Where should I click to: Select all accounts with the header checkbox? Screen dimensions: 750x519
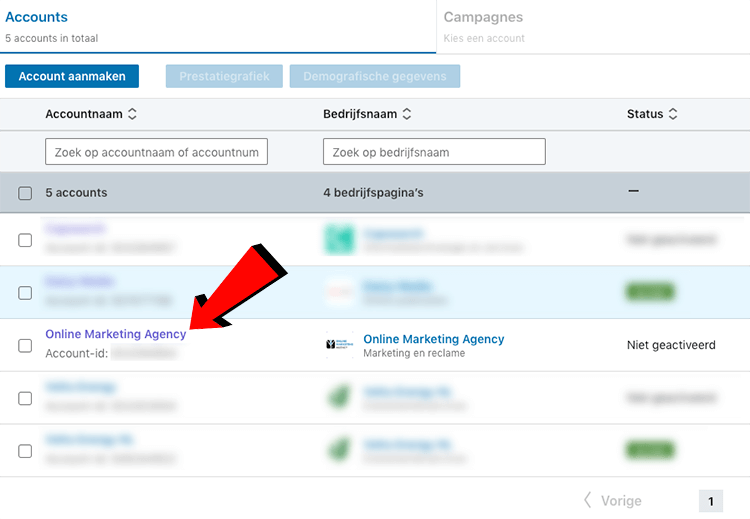25,193
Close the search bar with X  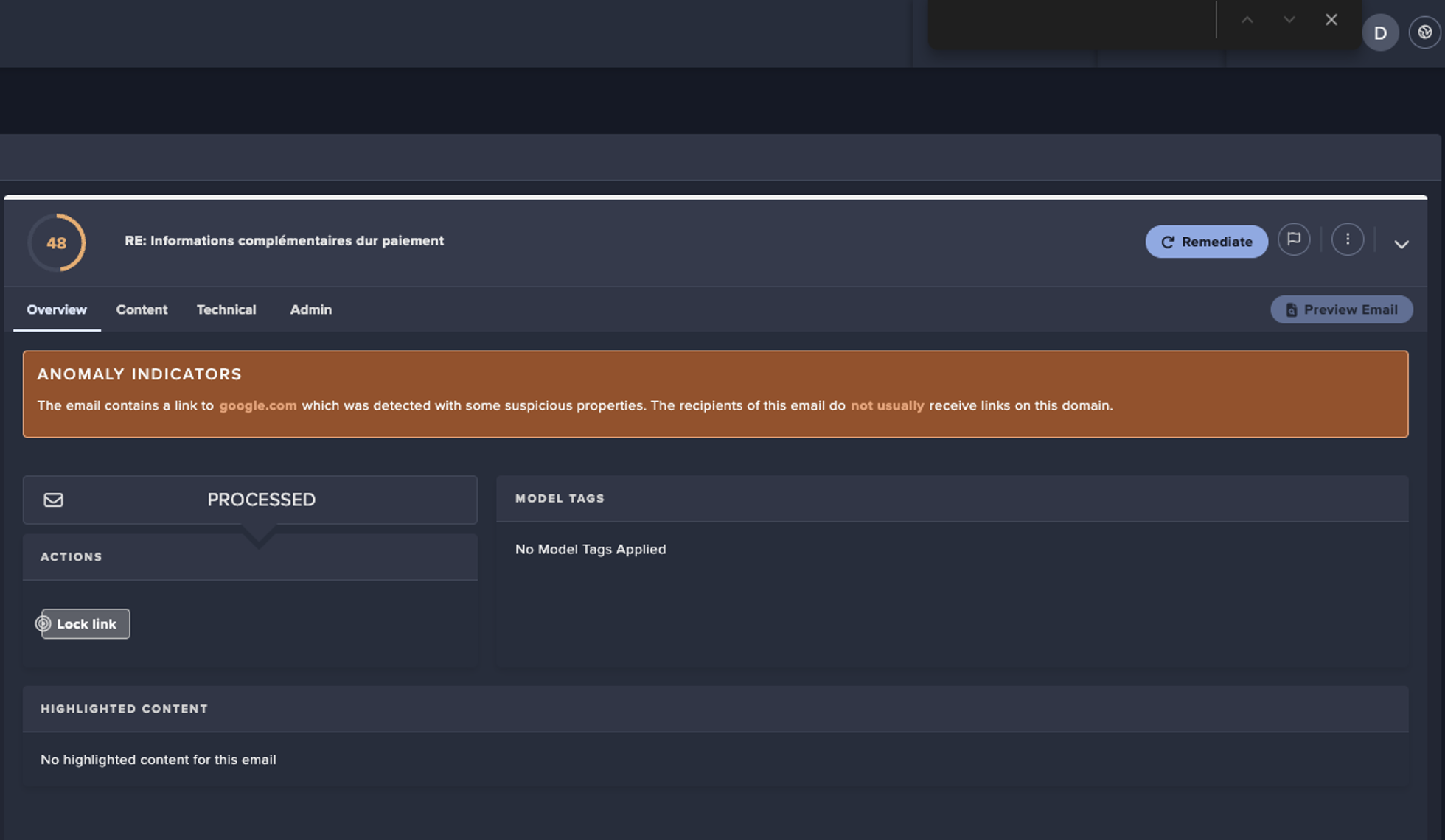[x=1331, y=20]
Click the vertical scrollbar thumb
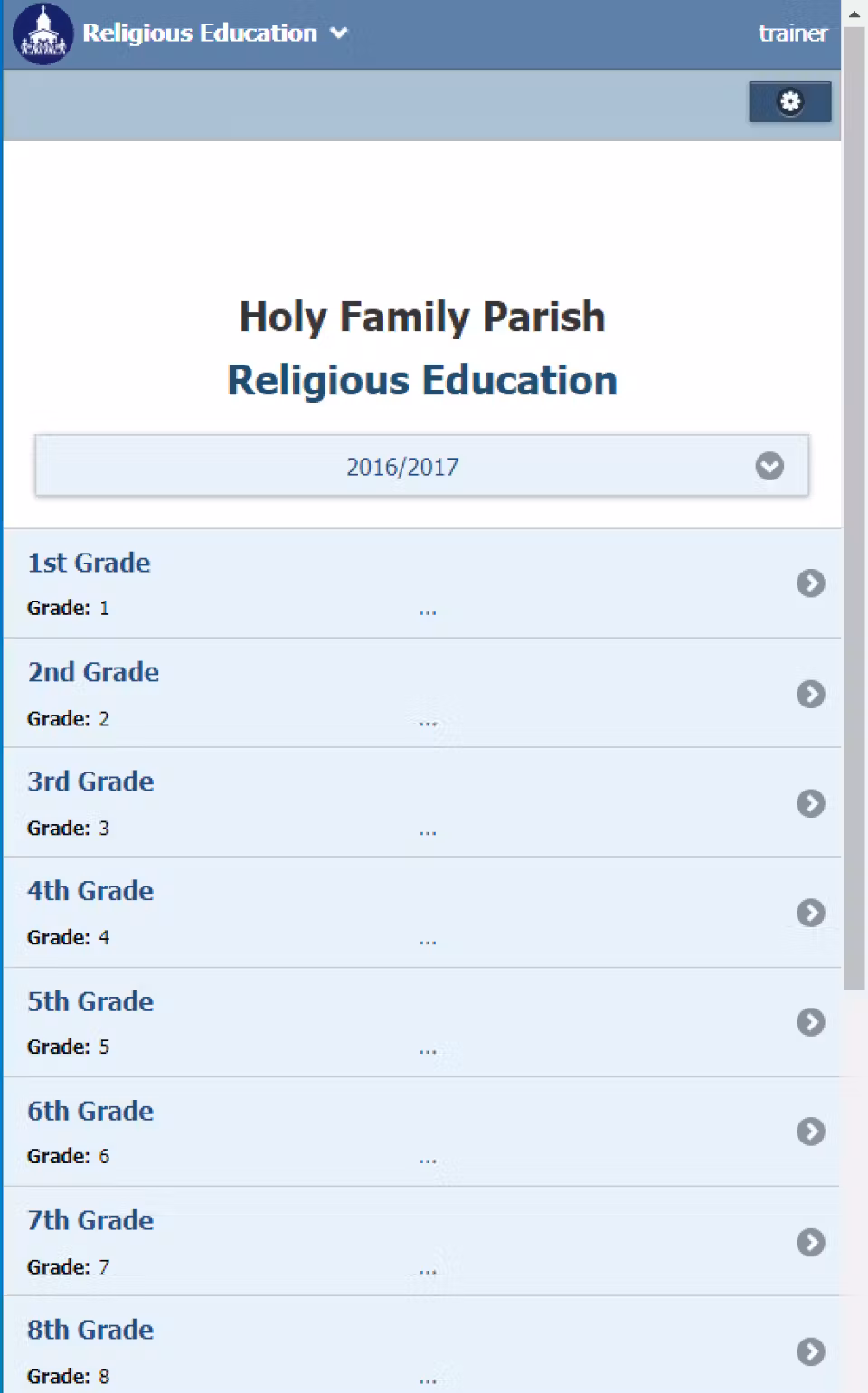This screenshot has height=1393, width=868. [854, 507]
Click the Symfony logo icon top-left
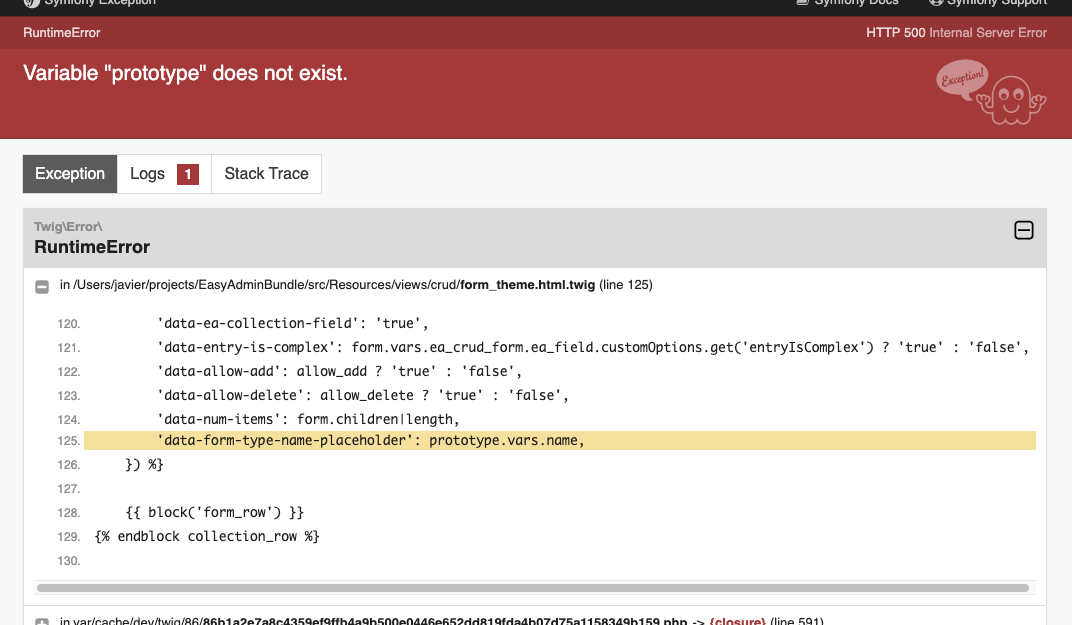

▬▬▬▬▬▬

§ Your assignment:
After locating the line containing "Click the vertical scrollbar thumb" in the entries above, repeat only it and each later line through the end, exactly, without any pictures.

§ Solution to this exercise:
Click the vertical scrollbar thumb
This screenshot has height=1393, width=868. [854, 507]
Click the Symfony logo icon top-left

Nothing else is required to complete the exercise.